Lines before the one containing "Screen dimensions: 1402x764" are left out; output the rest of the data exactly, through the final line.

------------------------------

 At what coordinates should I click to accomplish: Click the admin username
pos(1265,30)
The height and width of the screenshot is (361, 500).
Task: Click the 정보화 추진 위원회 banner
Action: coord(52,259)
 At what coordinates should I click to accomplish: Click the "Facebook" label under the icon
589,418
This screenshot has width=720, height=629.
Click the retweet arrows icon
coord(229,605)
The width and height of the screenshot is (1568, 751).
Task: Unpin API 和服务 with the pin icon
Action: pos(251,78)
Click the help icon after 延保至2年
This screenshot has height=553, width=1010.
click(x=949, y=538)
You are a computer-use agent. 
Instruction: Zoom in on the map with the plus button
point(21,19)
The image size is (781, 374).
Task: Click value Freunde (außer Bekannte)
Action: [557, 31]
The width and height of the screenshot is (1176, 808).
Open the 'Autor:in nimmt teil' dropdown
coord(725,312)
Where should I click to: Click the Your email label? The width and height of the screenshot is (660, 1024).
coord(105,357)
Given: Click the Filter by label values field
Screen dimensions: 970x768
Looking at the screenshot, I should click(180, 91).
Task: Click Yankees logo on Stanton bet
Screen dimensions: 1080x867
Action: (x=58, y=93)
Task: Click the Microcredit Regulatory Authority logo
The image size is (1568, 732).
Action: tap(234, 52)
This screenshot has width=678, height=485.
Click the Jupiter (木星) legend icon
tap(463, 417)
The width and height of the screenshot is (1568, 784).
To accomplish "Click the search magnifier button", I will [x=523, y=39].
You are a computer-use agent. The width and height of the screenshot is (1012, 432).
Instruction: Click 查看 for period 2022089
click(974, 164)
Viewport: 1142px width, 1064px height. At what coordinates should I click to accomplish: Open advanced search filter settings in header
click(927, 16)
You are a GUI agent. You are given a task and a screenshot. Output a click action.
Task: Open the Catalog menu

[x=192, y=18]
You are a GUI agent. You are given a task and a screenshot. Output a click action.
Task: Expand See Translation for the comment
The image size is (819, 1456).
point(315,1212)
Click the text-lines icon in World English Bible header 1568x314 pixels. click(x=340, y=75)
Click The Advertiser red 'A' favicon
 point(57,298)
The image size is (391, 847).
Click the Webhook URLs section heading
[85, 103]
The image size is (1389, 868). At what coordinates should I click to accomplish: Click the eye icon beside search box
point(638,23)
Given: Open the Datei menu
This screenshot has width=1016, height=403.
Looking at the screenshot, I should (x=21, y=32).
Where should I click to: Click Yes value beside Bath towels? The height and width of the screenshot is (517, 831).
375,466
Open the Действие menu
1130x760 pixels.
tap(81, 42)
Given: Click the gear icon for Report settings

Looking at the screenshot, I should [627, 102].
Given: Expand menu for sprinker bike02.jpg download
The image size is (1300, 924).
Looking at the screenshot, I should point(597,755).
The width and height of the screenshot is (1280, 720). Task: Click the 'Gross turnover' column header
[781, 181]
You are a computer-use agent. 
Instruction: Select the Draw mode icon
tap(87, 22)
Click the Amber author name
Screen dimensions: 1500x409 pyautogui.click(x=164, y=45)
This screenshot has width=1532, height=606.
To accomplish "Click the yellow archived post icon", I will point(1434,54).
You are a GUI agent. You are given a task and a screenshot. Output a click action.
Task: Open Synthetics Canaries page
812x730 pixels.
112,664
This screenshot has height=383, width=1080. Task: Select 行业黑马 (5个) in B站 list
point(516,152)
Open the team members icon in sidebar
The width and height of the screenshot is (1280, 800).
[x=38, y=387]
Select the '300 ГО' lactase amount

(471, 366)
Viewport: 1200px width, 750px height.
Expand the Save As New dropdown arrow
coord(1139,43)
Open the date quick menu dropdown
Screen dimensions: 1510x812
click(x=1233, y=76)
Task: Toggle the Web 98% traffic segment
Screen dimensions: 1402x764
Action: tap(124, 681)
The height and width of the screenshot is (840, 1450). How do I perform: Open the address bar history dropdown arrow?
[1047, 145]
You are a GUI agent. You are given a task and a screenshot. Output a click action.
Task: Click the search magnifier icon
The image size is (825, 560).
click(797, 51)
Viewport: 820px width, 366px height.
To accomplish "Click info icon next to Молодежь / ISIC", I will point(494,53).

------------------------------

### Result for this exercise
Screen dimensions: 1402x764
Action: tap(124, 681)
The height and width of the screenshot is (840, 1450). How do I perform: Open the address bar history dropdown arrow?
[1047, 145]
You are a GUI agent. You are given a task and a screenshot. Output a click action.
Task: Click the search magnifier icon
The image size is (825, 560).
click(797, 51)
Viewport: 820px width, 366px height.
To accomplish "Click info icon next to Молодежь / ISIC", I will point(494,53).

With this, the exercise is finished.